Revelações da PF sobre golpe provam que leniência de Lula
com militares não é mais opção
As revelações do relatório da Polícia
Federal sobre a trama golpista impressionam pela quantidade de
detalhes e pela ousadia do grupo de militares que estava disposto até a matar
para impedir que o resultado da eleição presidencial de 2022 fosse respeitado.
Mas ninguém que tenha seguido o noticiário no Brasil desde que Jair
Bolsonaro foi eleito pode alegar surpresa.
As investigações deixaram claro que os surtos golpistas de
Bolsonaro já eram acompanhados por articulações no submundo militar desde 2021,
quando se desenhou um plano de fuga do então presidente para o exterior, caso
uma tentativa de virar a mesa não desse certo.
Foi um período conturbado. Começou com a renúncia conjunta
dos três comandantes das Forças
Armadas, que se recusaram a aderir ao decreto de Garantia da Lei e da Ordem
ou ao Estado de Sítio desejados por Bolsonaro para acabar com o isolamento
social contra a Covid-19, decretado por prefeitos e governadores e chancelado
pelo Supremo Tribunal Federal (STF).
O novo comando, subserviente a Bolsonaro,
decidiu não punir o general Eduardo Pazuello por ter desrespeitado o regimento
militar subindo no palanque de um ato político. E não só fez que não viu o
golpismo do então presidente, como o incentivou, ao boicotar o trabalho de
auditoria promovido pela Comissão de Transparência do Tribunal Superior
Eleitoral (TSE).
O próprio Freire
Gomes, que agora aparece como herói no relatório da PF por ter ameaçado
Bolsonaro de prisão caso seguisse com o plano de golpe, chegou a protelar a
divulgação do relatório mostrando que nunca houve fraude nas eleições. Ainda
assinou uma carta apoiando o “direito à manifestação” dos acampados nas portas
dos quartéis. Quando finalmente o comandante do Exército deu um basta à
conspiração, uma pletora de fardados já circulava pela Esplanada tentando
evitar a posse de Lula,
bolando assassinatos, sequestros e explosões de bombas.

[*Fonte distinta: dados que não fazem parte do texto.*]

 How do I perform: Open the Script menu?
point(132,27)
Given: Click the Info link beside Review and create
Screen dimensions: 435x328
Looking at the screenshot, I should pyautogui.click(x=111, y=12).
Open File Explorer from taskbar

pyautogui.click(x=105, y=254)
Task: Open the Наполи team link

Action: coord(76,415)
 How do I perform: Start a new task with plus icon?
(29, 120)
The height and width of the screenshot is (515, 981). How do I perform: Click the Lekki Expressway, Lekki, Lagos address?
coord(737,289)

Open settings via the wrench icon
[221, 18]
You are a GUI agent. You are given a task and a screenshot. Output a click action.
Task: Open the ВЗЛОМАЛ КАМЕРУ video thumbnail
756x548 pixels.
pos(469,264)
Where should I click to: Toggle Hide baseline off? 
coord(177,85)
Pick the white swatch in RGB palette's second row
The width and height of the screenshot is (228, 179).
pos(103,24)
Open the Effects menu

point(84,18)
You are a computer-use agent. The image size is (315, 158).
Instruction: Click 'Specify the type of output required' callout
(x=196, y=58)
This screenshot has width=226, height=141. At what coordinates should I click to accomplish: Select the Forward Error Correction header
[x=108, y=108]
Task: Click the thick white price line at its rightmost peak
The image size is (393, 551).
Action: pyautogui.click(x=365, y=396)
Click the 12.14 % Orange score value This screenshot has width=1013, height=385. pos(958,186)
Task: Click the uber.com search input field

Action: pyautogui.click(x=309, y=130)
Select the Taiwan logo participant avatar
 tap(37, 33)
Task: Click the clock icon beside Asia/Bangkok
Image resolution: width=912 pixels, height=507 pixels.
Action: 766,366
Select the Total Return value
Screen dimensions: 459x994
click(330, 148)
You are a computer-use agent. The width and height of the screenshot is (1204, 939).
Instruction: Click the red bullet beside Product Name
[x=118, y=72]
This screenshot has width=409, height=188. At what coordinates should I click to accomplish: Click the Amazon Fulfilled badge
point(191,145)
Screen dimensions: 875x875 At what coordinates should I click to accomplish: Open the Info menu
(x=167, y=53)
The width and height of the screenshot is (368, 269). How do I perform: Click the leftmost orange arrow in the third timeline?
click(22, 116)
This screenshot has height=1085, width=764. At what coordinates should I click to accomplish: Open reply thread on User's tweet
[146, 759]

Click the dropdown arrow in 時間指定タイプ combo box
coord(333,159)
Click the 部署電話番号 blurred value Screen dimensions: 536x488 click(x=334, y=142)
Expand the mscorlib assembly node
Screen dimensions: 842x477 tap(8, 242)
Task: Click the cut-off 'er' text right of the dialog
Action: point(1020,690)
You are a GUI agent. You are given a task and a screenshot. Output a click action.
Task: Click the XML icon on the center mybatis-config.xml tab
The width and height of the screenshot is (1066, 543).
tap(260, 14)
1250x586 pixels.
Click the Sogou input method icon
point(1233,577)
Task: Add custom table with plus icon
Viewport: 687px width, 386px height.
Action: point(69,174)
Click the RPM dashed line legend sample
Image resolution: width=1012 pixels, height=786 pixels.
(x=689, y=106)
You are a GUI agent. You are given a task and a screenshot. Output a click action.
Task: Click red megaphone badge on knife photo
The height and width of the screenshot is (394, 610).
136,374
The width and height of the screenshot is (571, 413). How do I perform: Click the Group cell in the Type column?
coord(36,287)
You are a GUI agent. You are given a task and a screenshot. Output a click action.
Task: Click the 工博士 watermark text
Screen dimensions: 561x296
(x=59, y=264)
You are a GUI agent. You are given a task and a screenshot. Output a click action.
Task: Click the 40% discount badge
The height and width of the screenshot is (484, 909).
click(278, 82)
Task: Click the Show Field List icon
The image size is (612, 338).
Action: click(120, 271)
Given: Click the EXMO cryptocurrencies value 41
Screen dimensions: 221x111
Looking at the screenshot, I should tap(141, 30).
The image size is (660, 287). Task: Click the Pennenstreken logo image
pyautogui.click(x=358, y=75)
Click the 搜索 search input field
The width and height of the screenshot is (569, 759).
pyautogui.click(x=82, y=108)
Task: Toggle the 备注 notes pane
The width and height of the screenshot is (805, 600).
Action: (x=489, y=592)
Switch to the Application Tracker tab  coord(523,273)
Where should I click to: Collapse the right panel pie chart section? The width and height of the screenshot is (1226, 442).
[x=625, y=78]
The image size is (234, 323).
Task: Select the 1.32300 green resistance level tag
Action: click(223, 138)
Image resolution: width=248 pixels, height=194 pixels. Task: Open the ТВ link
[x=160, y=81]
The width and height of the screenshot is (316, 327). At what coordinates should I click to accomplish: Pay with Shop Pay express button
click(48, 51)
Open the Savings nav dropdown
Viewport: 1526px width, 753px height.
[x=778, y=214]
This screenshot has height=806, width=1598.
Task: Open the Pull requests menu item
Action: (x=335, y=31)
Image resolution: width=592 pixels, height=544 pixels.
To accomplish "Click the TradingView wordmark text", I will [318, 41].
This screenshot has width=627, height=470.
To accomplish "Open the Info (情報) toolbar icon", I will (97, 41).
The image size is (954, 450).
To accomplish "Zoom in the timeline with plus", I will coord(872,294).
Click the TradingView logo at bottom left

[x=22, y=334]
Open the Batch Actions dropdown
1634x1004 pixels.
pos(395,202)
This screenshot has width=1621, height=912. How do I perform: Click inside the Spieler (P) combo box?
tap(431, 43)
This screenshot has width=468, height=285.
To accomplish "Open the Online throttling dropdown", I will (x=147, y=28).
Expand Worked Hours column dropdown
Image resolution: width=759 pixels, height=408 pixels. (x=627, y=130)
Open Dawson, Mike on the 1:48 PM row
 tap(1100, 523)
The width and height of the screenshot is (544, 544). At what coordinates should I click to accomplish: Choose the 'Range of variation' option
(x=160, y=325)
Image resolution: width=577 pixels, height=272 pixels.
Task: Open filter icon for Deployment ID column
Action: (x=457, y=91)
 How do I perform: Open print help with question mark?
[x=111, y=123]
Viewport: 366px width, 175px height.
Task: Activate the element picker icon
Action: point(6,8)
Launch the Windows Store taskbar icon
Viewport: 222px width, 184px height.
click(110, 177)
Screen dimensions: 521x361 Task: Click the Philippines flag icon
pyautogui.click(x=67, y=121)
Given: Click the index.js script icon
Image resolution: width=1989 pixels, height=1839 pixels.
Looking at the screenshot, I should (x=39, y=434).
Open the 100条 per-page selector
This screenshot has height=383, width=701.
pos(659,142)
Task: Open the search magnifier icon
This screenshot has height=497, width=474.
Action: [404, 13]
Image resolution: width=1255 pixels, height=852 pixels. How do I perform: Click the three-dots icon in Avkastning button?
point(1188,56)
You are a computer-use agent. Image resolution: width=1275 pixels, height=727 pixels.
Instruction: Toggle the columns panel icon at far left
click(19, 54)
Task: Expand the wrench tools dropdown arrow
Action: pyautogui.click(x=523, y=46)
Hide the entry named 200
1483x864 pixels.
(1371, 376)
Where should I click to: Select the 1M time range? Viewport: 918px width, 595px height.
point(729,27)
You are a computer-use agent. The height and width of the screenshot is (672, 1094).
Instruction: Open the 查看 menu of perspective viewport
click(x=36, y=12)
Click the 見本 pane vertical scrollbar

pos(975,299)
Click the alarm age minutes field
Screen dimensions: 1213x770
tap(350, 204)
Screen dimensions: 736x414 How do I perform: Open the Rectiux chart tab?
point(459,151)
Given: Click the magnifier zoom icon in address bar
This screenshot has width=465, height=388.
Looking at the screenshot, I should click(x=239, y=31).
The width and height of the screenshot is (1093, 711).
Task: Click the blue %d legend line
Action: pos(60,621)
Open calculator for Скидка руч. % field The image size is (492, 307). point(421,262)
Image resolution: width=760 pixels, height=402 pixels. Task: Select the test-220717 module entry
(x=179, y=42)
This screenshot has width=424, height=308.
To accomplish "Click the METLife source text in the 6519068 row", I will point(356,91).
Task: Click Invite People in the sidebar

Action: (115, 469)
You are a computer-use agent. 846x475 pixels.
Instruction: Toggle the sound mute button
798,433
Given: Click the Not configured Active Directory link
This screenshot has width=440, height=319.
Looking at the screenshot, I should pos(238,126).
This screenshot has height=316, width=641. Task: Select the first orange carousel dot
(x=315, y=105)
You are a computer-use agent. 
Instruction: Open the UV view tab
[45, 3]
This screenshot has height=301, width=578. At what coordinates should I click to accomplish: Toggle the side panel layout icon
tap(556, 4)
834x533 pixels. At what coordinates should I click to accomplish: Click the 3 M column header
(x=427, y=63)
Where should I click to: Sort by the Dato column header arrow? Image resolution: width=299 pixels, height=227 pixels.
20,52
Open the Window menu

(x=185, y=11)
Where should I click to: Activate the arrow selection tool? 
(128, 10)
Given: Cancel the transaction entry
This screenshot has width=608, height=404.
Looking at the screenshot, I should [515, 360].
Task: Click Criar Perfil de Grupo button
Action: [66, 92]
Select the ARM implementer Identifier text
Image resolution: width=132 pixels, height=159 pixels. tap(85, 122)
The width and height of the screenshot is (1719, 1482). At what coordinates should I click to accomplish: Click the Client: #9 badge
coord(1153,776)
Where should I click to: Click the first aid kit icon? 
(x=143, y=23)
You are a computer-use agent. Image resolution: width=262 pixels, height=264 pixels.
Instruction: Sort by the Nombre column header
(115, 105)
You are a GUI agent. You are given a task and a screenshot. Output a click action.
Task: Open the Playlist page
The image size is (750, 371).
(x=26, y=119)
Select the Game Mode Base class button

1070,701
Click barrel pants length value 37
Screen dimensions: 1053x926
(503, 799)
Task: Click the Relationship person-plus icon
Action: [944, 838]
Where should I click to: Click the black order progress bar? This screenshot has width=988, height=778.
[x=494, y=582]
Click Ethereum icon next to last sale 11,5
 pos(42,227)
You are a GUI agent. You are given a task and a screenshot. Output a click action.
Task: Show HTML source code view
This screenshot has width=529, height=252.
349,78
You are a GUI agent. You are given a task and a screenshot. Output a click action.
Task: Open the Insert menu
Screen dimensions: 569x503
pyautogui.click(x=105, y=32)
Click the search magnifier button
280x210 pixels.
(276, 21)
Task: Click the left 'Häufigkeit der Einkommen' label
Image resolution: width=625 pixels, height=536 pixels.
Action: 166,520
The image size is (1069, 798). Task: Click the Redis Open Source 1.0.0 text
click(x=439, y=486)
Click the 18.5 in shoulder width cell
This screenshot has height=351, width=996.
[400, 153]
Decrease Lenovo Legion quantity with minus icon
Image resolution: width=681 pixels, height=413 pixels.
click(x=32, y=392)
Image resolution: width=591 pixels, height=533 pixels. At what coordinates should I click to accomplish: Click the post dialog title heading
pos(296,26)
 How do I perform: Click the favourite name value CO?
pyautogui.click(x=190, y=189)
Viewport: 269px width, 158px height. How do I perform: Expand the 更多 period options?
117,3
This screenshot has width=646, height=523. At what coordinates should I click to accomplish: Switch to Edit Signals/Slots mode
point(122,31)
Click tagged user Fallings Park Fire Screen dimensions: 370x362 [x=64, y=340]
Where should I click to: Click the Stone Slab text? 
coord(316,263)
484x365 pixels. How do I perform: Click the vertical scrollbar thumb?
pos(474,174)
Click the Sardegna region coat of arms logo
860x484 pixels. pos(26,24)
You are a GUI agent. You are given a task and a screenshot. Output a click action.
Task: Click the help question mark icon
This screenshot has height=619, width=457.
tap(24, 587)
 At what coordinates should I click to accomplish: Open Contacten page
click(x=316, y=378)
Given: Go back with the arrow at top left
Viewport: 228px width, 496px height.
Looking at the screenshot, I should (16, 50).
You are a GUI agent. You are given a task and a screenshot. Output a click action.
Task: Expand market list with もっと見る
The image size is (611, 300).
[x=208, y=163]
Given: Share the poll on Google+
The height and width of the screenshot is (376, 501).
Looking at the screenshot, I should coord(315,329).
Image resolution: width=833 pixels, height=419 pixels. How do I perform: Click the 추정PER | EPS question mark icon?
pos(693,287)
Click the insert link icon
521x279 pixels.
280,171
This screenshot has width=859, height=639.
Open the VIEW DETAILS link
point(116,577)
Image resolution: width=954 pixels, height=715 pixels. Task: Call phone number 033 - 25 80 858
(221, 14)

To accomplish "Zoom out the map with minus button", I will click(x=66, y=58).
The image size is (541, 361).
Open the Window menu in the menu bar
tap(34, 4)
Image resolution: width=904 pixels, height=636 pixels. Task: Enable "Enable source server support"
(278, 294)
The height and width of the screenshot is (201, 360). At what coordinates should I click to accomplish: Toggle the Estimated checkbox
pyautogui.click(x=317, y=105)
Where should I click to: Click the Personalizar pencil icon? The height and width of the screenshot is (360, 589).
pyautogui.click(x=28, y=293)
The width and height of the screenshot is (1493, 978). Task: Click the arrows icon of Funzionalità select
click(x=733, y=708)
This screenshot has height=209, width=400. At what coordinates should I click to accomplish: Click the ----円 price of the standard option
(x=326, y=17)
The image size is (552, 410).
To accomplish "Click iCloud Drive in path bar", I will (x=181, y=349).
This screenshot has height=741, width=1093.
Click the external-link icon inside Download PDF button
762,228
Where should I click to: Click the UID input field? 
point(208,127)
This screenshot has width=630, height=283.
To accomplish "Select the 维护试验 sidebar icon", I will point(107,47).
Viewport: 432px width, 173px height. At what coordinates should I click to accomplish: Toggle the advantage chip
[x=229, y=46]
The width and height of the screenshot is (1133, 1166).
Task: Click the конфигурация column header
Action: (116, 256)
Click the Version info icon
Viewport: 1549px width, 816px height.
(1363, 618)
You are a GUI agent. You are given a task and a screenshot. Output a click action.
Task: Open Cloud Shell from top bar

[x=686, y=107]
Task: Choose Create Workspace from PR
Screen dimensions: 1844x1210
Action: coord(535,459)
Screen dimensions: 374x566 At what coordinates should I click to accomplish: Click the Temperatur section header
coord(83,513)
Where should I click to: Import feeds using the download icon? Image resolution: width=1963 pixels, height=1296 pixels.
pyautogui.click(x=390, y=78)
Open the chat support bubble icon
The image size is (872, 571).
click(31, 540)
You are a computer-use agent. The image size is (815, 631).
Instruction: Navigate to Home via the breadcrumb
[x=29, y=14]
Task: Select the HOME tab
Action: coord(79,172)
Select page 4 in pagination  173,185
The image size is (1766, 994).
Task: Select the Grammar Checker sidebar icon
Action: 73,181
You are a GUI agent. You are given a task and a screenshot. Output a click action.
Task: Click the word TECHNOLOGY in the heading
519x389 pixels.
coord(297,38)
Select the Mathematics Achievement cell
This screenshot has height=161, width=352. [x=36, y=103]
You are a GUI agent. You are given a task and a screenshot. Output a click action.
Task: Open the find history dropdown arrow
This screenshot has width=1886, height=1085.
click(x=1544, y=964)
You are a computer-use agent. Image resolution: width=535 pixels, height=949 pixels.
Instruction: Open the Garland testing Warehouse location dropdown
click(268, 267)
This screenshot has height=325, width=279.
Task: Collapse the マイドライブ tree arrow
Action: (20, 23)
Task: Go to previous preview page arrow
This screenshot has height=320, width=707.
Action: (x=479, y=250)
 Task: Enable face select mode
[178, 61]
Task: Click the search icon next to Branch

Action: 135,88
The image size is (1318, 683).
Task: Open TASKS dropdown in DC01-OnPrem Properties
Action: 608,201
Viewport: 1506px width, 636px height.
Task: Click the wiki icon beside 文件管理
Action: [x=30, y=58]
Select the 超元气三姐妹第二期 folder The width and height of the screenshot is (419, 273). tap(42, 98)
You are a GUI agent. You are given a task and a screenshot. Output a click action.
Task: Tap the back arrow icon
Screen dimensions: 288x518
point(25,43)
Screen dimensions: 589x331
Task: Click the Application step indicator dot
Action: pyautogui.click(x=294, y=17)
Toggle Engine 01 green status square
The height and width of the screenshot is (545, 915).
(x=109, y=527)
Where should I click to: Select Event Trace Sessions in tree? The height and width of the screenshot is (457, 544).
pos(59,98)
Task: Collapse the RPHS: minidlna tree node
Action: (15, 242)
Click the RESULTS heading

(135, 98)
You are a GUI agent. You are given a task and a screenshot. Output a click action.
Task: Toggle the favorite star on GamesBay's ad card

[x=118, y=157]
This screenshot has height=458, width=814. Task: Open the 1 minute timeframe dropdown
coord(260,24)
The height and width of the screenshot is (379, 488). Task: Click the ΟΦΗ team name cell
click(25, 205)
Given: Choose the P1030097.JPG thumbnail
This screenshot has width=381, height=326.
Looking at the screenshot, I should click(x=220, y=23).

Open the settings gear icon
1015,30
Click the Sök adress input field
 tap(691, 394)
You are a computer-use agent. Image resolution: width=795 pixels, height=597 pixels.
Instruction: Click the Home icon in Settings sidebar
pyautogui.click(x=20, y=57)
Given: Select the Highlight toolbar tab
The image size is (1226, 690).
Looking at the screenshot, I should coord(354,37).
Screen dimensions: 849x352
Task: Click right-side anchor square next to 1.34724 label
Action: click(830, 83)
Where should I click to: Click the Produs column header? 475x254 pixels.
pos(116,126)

Pode-se até aceitar a alegação de que Freire Gomes se
equilibrou como pôde para impedir o golpe sem perder o controle da tropa —
embora já fosse de conhecimento público que Bolsonaro, quando pressionado,
recua, como fez desistindo de assinar o decreto golpista. Que Lula tenha
recorrido à mesma desculpa, é mais difícil de entender.
O presidente preferiu ignorar os alertas de interlocutores
da caserna e nomeou como seu comandante do Exército o general Júlio Arruda. Em
condições normais, Arruda seria o candidato natural, por ser o primeiro na
linha de antiguidade do generalato. Mas, como era também um kid preto, egresso
das Forças Especiais, temia-se que fosse próximo demais dos golpistas para
discipliná-los. E foi.
Lula só demitiu Arruda depois que ele se recusou a barrar a
posse de Mauro
Cid no 1º Batalhão de Ações de Comandos, em Goiânia (GO),
e resistiu à entrada da Polícia
Militar nos acampamentos na noite do 8 de Janeiro. Mesmo depois de
superado o trauma dos ataques, o presidente e o ministro da Defesa, José
Múcio Monteiro, recorreram ao discurso da pacificação e enterraram toda e
qualquer providência que pudesse melindrar os militares.
Primeiro, desidrataram a iniciativa de parlamentares
petistas de reescrever o artigo 142 da Constituição, que os golpistas
pretendiam usar para justificar a intervenção.
Depois, deram à Defesa a maior fatia do orçamento do
Programa de Aceleração do Crescimento (PAC) — R$ 52,8 bilhões. E protelaram ao
máximo a reabertura da Comissão Especial sobre Mortos e Desaparecidos
Políticos, que tinha sido prometida para os primeiros meses de mandato, mas só
foi criada em julho passado.
Até outro dia, Mucio ainda se referia aos acampamentos como
inofensivos. Chegou a defender alguma forma de anistia aos envolvidos em “casos
leves”.
O relatório da PF demonstrou não só que os acampados eram
manobrados pelos golpistas alojados no Palácio do Planalto, mas também como, no
momento em que a democracia correu mais risco, ficamos à mercê da firmeza e do
bom senso de comandantes sobre os quais não se tinha a menor garantia.
A única forma de impedir que uma nova ameaça à democracia
ressurja ali na frente é trabalhar por mecanismos estruturais, institucionais e
perenes para tirar os militares da política e circunscrevê-los aos quartéis.
Vetar oficiais da ativa em cargos de comissão no governo federal ou botar carga
no projeto que proíbe a candidatura desses oficiais da ativa seriam bons
começos. O que não faz mais sentido é apostar na acomodação e na leniência. A
história já mostrou que pode custar caro demais.